• [Exercise aim]:
Out of the lines below, please list those that hold the string "computer".

• [Listed entries]:
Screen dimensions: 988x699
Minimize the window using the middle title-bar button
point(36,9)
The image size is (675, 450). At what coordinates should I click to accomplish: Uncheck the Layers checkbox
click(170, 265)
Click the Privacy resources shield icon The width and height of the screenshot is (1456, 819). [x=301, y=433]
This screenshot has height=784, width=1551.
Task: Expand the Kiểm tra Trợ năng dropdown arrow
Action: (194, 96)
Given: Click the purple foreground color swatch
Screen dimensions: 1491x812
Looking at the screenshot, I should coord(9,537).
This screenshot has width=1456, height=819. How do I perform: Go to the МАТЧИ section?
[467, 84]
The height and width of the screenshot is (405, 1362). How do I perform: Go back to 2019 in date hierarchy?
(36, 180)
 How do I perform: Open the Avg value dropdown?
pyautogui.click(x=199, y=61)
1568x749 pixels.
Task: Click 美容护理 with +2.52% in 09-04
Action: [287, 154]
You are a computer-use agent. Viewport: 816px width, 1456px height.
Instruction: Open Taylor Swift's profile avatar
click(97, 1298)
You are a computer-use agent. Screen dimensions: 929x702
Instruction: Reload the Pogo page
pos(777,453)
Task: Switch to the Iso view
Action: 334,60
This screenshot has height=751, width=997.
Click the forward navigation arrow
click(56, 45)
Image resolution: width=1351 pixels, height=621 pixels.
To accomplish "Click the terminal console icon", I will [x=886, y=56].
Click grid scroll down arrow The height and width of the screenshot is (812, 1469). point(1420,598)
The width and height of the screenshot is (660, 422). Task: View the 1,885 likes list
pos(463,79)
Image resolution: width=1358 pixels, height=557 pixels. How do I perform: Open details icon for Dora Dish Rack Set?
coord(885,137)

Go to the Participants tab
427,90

• [Response below]:
You are a computer-use agent. Viewport: 816px width, 1456px height.
You are a computer-use agent. Screen dimensions: 929x702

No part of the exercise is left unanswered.